**Task goal:** Convert the lines below into a JSON list of strings, with one string per line and blank lines omitted. Leave the pictures out of the result.

**Given entries:**
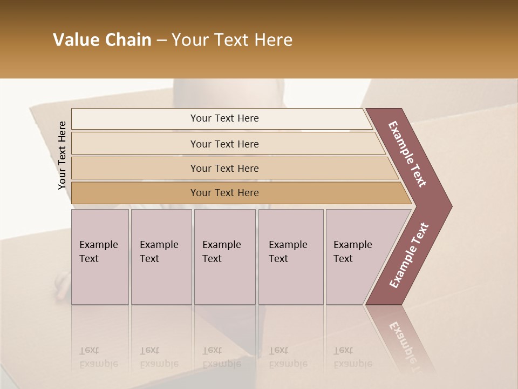Click the first "Example Text" box on left

[100, 257]
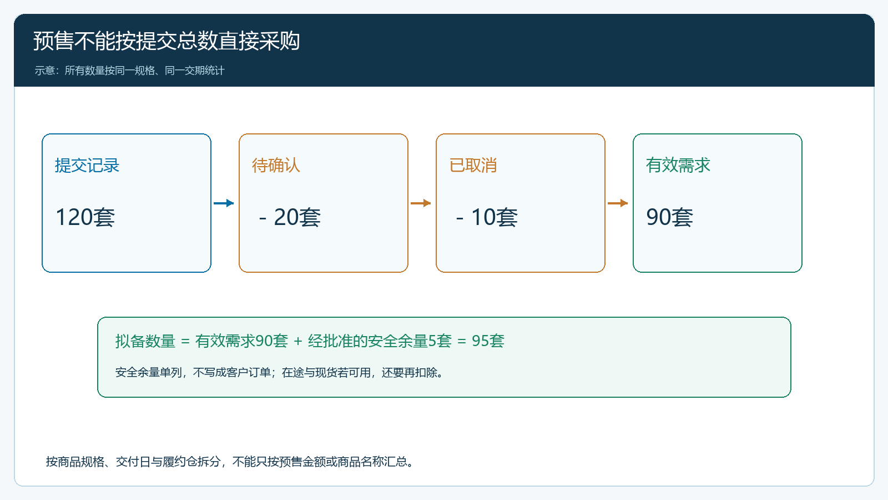Image resolution: width=888 pixels, height=500 pixels.
Task: Click the blue-bordered 提交记录 card
Action: (127, 203)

**Correct answer:**
[
  "Click the first \"Example Text\" box on left",
  "[100, 257]",
  "Image resolution: width=888 pixels, height=500 pixels.",
  "Task: Click the blue-bordered 提交记录 card",
  "Action: (127, 203)"
]